- Stored items
■ ■ ■ ■ ■ ■ ■
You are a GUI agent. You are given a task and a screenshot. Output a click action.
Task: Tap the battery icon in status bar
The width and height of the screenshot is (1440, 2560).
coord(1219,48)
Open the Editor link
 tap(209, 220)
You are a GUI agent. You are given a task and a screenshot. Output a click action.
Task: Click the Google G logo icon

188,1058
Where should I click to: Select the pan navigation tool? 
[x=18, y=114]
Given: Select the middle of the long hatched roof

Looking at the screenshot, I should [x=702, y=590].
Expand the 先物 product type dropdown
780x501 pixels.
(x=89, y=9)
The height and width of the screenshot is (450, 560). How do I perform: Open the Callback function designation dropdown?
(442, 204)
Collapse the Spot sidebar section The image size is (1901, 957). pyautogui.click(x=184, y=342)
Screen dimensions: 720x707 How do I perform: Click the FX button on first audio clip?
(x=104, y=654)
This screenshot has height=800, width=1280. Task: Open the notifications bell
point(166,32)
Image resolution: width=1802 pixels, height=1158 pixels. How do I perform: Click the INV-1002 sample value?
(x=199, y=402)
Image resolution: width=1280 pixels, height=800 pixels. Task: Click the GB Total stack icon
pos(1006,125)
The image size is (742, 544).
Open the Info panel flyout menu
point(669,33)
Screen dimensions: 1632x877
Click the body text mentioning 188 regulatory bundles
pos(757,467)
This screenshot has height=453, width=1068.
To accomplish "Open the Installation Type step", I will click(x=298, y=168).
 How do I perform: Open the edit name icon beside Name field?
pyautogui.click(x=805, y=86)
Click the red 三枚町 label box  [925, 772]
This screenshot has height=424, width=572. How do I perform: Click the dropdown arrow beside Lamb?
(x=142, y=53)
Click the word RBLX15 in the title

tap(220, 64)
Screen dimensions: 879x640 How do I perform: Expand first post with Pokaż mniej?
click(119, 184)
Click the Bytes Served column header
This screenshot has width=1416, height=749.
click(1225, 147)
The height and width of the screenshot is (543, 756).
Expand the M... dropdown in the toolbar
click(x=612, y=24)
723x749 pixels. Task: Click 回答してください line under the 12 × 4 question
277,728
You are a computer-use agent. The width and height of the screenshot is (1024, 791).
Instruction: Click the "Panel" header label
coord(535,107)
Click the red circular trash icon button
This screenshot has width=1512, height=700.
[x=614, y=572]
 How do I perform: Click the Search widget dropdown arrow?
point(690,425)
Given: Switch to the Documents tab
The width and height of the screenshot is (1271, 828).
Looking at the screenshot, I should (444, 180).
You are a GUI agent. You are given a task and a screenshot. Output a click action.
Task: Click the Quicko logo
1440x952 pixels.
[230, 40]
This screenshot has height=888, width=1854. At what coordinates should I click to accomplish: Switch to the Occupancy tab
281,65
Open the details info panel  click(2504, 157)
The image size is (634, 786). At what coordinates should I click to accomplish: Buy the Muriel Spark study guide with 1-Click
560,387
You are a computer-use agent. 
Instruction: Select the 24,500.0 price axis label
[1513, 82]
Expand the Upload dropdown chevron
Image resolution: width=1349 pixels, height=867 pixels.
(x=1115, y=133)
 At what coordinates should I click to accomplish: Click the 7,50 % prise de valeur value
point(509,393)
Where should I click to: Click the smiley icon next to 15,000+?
■ ■ ■ ■ ■ ■ ■
- Aim of the exercise
Word for word, restate the lines above.

- Task solution
You are a GUI agent. You are given a task and a screenshot. Output a click action.
Task: Tap the battery icon in status bar
The width and height of the screenshot is (1440, 2560).
coord(1219,48)
Open the Editor link
 tap(209, 220)
You are a GUI agent. You are given a task and a screenshot. Output a click action.
Task: Click the Google G logo icon

188,1058
Where should I click to: Select the pan navigation tool? 
[x=18, y=114]
Given: Select the middle of the long hatched roof

Looking at the screenshot, I should [x=702, y=590].
Expand the 先物 product type dropdown
780x501 pixels.
(x=89, y=9)
The height and width of the screenshot is (450, 560). How do I perform: Open the Callback function designation dropdown?
(442, 204)
Collapse the Spot sidebar section The image size is (1901, 957). pyautogui.click(x=184, y=342)
Screen dimensions: 720x707 How do I perform: Click the FX button on first audio clip?
(x=104, y=654)
This screenshot has height=800, width=1280. Task: Open the notifications bell
point(166,32)
Image resolution: width=1802 pixels, height=1158 pixels. How do I perform: Click the INV-1002 sample value?
(x=199, y=402)
Image resolution: width=1280 pixels, height=800 pixels. Task: Click the GB Total stack icon
pos(1006,125)
The image size is (742, 544).
Open the Info panel flyout menu
point(669,33)
Screen dimensions: 1632x877
Click the body text mentioning 188 regulatory bundles
pos(757,467)
This screenshot has height=453, width=1068.
To accomplish "Open the Installation Type step", I will click(x=298, y=168).
 How do I perform: Open the edit name icon beside Name field?
pyautogui.click(x=805, y=86)
Click the red 三枚町 label box  [925, 772]
This screenshot has height=424, width=572. How do I perform: Click the dropdown arrow beside Lamb?
(x=142, y=53)
Click the word RBLX15 in the title

tap(220, 64)
Screen dimensions: 879x640 How do I perform: Expand first post with Pokaż mniej?
click(119, 184)
Click the Bytes Served column header
This screenshot has width=1416, height=749.
click(1225, 147)
The height and width of the screenshot is (543, 756).
Expand the M... dropdown in the toolbar
click(x=612, y=24)
723x749 pixels. Task: Click 回答してください line under the 12 × 4 question
277,728
You are a computer-use agent. The width and height of the screenshot is (1024, 791).
Instruction: Click the "Panel" header label
coord(535,107)
Click the red circular trash icon button
This screenshot has width=1512, height=700.
[x=614, y=572]
 How do I perform: Click the Search widget dropdown arrow?
point(690,425)
Given: Switch to the Documents tab
The width and height of the screenshot is (1271, 828).
Looking at the screenshot, I should (444, 180).
You are a GUI agent. You are given a task and a screenshot. Output a click action.
Task: Click the Quicko logo
1440x952 pixels.
[230, 40]
This screenshot has height=888, width=1854. At what coordinates should I click to accomplish: Switch to the Occupancy tab
281,65
Open the details info panel  click(2504, 157)
The image size is (634, 786). At what coordinates should I click to accomplish: Buy the Muriel Spark study guide with 1-Click
560,387
You are a computer-use agent. 
Instruction: Select the 24,500.0 price axis label
[1513, 82]
Expand the Upload dropdown chevron
Image resolution: width=1349 pixels, height=867 pixels.
(x=1115, y=133)
 At what coordinates should I click to accomplish: Click the 7,50 % prise de valeur value
point(509,393)
Where should I click to: Click the smiley icon next to 15,000+?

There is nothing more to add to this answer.